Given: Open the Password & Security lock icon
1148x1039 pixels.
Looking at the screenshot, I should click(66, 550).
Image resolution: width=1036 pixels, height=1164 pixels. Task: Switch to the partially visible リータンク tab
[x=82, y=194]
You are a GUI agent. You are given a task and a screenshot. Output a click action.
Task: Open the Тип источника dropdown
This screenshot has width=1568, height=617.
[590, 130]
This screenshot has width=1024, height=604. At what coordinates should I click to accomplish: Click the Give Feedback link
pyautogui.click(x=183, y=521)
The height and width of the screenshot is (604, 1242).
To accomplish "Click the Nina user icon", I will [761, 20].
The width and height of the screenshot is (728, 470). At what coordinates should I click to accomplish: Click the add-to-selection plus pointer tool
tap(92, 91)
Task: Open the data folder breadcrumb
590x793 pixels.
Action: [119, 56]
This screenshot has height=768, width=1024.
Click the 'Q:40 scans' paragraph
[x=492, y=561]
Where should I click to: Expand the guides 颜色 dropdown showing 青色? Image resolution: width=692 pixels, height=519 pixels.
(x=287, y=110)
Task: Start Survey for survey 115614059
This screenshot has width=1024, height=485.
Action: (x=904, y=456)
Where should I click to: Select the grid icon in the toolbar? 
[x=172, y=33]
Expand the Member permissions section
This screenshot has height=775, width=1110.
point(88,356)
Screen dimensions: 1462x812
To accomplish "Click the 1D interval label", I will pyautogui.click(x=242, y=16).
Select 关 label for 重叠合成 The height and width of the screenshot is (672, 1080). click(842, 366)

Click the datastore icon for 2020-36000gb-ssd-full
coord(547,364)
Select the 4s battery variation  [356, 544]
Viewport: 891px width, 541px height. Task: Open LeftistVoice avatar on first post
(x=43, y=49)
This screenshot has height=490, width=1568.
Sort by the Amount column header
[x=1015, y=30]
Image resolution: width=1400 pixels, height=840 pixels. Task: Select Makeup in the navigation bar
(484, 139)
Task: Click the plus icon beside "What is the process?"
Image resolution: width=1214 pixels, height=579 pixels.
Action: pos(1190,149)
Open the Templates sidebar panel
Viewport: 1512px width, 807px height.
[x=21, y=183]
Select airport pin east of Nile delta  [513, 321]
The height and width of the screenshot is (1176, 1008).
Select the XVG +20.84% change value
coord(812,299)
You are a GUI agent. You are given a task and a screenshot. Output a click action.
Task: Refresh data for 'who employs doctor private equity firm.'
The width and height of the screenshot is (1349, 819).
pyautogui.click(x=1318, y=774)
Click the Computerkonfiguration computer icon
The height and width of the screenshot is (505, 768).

——————————

• _ASSIGNMENT_:
What belongs in the answer is the line with "Viewport: 1512px width, 807px height." plus every later line of the listing, copied word for word and nothing besides.

• _REPLY_:
Viewport: 1512px width, 807px height.
[x=21, y=183]
Select airport pin east of Nile delta  [513, 321]
The height and width of the screenshot is (1176, 1008).
Select the XVG +20.84% change value
coord(812,299)
You are a GUI agent. You are given a task and a screenshot. Output a click action.
Task: Refresh data for 'who employs doctor private equity firm.'
The width and height of the screenshot is (1349, 819).
pyautogui.click(x=1318, y=774)
Click the Computerkonfiguration computer icon
The height and width of the screenshot is (505, 768).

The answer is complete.